REQUIREMENT: Using the data below, output the first line and every line after it up to and including the line containing "Task: Select PAOLA SURACI name", exactly as written and with nothing added.

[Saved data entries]

··········

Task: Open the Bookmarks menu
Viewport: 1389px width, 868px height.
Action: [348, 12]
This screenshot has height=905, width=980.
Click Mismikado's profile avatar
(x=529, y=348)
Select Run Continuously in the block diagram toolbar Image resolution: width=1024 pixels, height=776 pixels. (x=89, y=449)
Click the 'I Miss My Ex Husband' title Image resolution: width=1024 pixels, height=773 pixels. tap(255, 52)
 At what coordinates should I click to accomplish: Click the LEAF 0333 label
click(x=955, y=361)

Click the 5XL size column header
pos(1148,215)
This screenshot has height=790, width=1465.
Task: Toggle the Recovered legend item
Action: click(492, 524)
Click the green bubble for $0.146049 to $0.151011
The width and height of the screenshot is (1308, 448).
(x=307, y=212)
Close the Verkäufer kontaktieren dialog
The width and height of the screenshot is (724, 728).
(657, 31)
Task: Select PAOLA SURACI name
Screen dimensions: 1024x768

··········

EXPECTED OUTPUT:
Task: Open the Bookmarks menu
Viewport: 1389px width, 868px height.
Action: [348, 12]
This screenshot has height=905, width=980.
Click Mismikado's profile avatar
(x=529, y=348)
Select Run Continuously in the block diagram toolbar Image resolution: width=1024 pixels, height=776 pixels. (x=89, y=449)
Click the 'I Miss My Ex Husband' title Image resolution: width=1024 pixels, height=773 pixels. tap(255, 52)
 At what coordinates should I click to accomplish: Click the LEAF 0333 label
click(x=955, y=361)

Click the 5XL size column header
pos(1148,215)
This screenshot has height=790, width=1465.
Task: Toggle the Recovered legend item
Action: click(492, 524)
Click the green bubble for $0.146049 to $0.151011
The width and height of the screenshot is (1308, 448).
(x=307, y=212)
Close the Verkäufer kontaktieren dialog
The width and height of the screenshot is (724, 728).
(657, 31)
Task: Select PAOLA SURACI name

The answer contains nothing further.